--- Records supplied Enclosed Below ---

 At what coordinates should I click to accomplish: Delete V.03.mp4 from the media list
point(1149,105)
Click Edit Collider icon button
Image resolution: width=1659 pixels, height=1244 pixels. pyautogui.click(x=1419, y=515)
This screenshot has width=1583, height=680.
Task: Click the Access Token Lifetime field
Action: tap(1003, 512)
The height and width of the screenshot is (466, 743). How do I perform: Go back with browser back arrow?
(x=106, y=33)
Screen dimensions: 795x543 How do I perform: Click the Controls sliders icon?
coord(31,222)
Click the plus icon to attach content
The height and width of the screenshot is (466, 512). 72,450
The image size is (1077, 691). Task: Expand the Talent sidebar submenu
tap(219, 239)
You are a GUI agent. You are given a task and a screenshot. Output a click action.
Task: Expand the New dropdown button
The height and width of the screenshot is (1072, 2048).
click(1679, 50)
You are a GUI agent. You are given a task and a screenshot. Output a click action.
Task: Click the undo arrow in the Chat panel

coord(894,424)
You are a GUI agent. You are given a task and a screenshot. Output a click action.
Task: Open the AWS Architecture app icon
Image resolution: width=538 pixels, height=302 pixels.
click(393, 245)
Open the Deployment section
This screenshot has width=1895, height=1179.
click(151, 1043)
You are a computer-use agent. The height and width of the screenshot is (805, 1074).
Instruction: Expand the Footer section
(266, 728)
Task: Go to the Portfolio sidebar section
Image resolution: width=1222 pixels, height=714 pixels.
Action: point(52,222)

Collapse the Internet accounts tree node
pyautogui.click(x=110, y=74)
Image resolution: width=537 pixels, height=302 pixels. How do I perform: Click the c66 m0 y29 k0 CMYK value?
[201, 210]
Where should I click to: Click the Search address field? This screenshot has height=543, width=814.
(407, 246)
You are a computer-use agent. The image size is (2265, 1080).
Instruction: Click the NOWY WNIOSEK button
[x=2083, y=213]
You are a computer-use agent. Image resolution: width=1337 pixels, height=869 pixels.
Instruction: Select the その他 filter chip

--- End of Enclosed Records supplied ---

- What to work on -
Search the data for "Open". Copy every matching line.

- Answer -
Task: Open the AWS Architecture app icon
Open the Deployment section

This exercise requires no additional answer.